[Dataset excerpt]
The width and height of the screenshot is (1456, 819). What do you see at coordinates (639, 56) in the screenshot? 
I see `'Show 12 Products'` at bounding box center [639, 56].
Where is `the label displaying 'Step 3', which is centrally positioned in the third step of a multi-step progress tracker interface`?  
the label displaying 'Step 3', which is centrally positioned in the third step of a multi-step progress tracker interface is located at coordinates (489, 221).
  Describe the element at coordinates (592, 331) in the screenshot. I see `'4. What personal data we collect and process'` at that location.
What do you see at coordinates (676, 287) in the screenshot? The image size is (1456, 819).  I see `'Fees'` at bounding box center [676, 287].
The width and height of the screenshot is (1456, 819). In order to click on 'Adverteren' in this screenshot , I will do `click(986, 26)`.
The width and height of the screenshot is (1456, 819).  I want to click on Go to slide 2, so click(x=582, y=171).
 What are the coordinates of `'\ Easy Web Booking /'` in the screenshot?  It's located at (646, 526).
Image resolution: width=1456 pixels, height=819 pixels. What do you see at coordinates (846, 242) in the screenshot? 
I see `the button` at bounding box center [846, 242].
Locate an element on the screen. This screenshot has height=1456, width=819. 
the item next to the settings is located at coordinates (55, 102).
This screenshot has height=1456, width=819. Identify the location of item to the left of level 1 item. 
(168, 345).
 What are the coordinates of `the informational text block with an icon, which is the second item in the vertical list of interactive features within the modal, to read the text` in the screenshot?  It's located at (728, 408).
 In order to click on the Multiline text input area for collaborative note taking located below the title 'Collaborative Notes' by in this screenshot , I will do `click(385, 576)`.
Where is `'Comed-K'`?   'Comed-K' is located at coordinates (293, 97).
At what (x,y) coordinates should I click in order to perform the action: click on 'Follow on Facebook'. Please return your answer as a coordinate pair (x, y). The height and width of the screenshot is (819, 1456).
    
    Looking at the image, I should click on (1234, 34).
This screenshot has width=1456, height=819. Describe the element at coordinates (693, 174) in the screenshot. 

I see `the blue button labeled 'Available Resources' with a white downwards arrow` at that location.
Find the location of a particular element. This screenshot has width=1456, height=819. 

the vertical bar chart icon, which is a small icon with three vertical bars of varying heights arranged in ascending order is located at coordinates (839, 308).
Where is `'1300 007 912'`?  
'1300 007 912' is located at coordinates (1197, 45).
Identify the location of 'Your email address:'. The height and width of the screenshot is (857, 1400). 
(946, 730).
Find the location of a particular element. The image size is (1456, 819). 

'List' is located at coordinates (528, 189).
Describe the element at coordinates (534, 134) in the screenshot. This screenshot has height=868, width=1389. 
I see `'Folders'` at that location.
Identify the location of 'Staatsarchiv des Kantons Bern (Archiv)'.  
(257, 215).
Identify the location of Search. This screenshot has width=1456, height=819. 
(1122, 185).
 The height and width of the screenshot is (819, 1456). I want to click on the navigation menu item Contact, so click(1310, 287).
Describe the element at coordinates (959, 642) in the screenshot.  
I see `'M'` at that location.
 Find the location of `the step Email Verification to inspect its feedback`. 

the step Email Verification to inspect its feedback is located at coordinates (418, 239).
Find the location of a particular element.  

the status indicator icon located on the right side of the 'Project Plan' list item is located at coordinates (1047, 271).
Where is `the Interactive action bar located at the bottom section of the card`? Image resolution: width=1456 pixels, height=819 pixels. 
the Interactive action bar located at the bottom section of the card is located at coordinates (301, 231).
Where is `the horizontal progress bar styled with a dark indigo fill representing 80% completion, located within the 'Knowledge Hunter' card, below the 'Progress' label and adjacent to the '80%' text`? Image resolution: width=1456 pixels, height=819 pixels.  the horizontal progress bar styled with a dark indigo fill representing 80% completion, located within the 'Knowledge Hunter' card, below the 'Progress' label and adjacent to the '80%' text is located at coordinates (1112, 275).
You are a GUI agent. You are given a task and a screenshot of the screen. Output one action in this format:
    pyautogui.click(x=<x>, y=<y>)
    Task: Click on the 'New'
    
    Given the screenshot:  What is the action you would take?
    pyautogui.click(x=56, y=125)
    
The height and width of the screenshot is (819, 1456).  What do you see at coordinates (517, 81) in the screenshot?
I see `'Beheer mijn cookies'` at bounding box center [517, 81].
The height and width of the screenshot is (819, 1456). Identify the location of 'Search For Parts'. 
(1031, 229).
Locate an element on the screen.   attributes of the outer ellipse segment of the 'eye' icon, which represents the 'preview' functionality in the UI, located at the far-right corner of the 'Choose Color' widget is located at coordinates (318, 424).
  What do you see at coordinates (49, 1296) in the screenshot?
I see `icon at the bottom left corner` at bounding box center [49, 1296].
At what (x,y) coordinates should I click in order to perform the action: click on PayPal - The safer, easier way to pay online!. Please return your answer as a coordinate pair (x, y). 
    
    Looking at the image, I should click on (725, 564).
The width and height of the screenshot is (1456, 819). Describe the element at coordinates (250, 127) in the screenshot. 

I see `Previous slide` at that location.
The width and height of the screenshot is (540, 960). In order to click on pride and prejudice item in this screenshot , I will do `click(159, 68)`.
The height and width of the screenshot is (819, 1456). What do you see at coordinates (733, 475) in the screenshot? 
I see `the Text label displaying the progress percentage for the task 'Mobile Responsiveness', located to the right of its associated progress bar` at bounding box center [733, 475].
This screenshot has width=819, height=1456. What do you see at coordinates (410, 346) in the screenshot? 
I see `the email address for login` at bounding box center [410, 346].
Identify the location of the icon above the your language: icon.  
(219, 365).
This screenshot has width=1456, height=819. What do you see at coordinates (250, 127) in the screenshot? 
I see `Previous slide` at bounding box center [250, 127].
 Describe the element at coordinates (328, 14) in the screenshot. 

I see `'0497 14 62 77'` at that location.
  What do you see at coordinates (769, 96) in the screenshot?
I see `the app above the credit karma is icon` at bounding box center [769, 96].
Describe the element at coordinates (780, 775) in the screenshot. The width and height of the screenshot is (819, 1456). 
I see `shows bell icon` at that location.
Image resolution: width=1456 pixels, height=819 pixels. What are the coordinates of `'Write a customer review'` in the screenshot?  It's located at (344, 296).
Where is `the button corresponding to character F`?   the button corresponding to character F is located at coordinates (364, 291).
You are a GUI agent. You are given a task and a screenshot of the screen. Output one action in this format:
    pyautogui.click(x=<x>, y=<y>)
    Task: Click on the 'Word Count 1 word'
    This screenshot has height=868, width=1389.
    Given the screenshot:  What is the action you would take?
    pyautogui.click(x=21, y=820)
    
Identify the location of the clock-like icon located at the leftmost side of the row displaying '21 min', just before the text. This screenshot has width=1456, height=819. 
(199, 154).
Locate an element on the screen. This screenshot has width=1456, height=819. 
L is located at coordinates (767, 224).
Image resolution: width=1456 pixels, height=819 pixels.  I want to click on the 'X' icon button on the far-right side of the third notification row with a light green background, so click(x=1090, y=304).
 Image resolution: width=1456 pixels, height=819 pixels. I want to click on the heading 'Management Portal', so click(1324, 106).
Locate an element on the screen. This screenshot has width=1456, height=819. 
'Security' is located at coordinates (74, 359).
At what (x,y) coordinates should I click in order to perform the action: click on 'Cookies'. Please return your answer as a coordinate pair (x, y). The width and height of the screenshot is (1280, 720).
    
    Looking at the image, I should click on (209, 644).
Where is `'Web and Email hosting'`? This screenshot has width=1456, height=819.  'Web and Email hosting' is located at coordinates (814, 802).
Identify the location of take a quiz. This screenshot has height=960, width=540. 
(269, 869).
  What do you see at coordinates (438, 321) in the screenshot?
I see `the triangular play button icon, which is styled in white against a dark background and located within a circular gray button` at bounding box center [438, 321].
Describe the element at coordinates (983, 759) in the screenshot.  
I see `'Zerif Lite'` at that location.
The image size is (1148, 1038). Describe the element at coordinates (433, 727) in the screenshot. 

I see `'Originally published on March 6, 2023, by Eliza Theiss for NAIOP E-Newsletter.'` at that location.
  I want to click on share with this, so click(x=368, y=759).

> **SET TASK**: Please reproduce the listing as a numbered list, starting at its first line and ending with the line containing "so click(x=582, y=171).", and leave out any blank lines.

> **SOLUTION FOR THIS TASK**:
1. The width and height of the screenshot is (1456, 819). What do you see at coordinates (639, 56) in the screenshot? 
2. I see `'Show 12 Products'` at bounding box center [639, 56].
3. Where is `the label displaying 'Step 3', which is centrally positioned in the third step of a multi-step progress tracker interface`?  
4. the label displaying 'Step 3', which is centrally positioned in the third step of a multi-step progress tracker interface is located at coordinates (489, 221).
5.   Describe the element at coordinates (592, 331) in the screenshot. I see `'4. What personal data we collect and process'` at that location.
6. What do you see at coordinates (676, 287) in the screenshot? The image size is (1456, 819).  I see `'Fees'` at bounding box center [676, 287].
7. The width and height of the screenshot is (1456, 819). In order to click on 'Adverteren' in this screenshot , I will do `click(986, 26)`.
8. The width and height of the screenshot is (1456, 819).  I want to click on Go to slide 2, so click(x=582, y=171).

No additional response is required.